• Work instructions:
(1) In the scalable computation page, transcribe the passage starting at "Scalable Computation#" and ending at "their combined complexity.".
(2) Using the scalable computation page, answer each question:
(a) What range of spot counts n does the page give for modern spatial-omics datasets?
(b) What three axes of the quadsv design does the page summarize?
(c) Under the null, what does the page give as the expected value of Q_n?

Scalable Computation

Scalable Computation#

Evaluating \(Q_n = \mathbf{z}^\top \tilde{\mathbf{K}} \mathbf{z}\) and its p-value naively requires the dense \(n \times n\) matrix \(\tilde{\mathbf{K}}\) and its full spectrum, which costs \(\mathcal{O}(n^3)\) time and \(\mathcal{O}(n^2)\) memory. Modern spatial-omics datasets (with \(n\) from \(10^3\) to \(10^7\) spots and \(m\) from \(10^3\) to \(10^4\) features) make that intractable.

quadsv replaces the dense baseline with scalable operators that never materialise \(\tilde{\mathbf{K}}\) and never run a full eigendecomposition. This page summarises the three orthogonal axes of the design: null-distribution approximations, structured or sparse kernel operators, and Fourier-accelerated primitives. It also tabulates their combined complexity.

Notation: \(c_p := \operatorname{tr}(\tilde{\mathbf{K}}^p)\) is the \(p\)-th spectral power sum. Under the null, \(\mathbb{E}[Q_n] = c_1\) and \(\operatorname{Var}[Q_n] = 2 c_2 + \epsilon_{\text{kurtosis}}\).

• Data provided:

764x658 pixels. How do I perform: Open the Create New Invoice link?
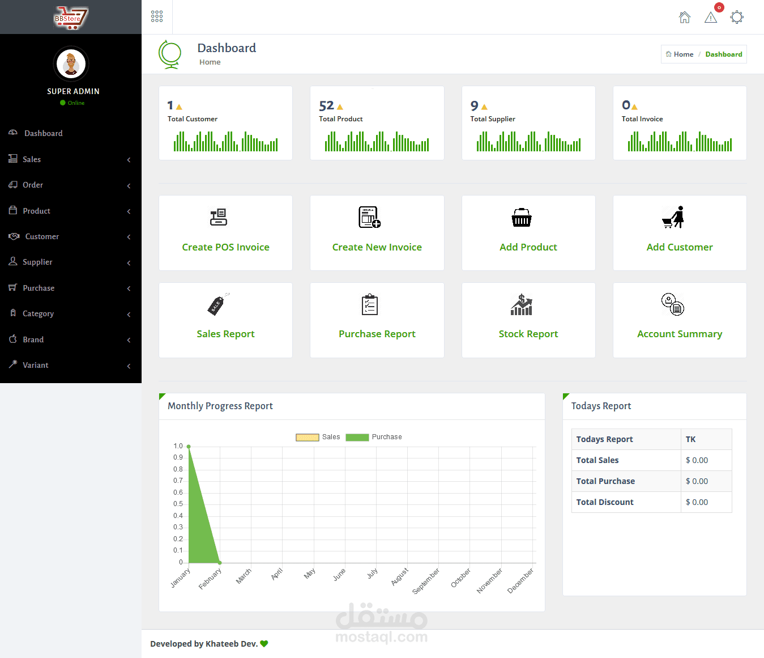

• Responses in order:
(1)
Scalable Computation#

Evaluating \(Q_n = \mathbf{z}^\top \tilde{\mathbf{K}} \mathbf{z}\) and its p-value naively requires the dense \(n \times n\) matrix \(\tilde{\mathbf{K}}\) and its full spectrum, which costs \(\mathcal{O}(n^3)\) time and \(\mathcal{O}(n^2)\) memory. Modern spatial-omics datasets (with \(n\) from \(10^3\) to \(10^7\) spots and \(m\) from \(10^3\) to \(10^4\) features) make that intractable.

quadsv replaces the dense baseline with scalable operators that never materialise \(\tilde{\mathbf{K}}\) and never run a full eigendecomposition. This page summarises the three orthogonal axes of the design: null-distribution approximations, structured or sparse kernel operators, and Fourier-accelerated primitives. It also tabulates their combined complexity.

(2)
(a) From 10^3 to 10^7 spots.
(b) Null-distribution approximations, structured or sparse kernel operators, and Fourier-accelerated primitives.
(c) c_1.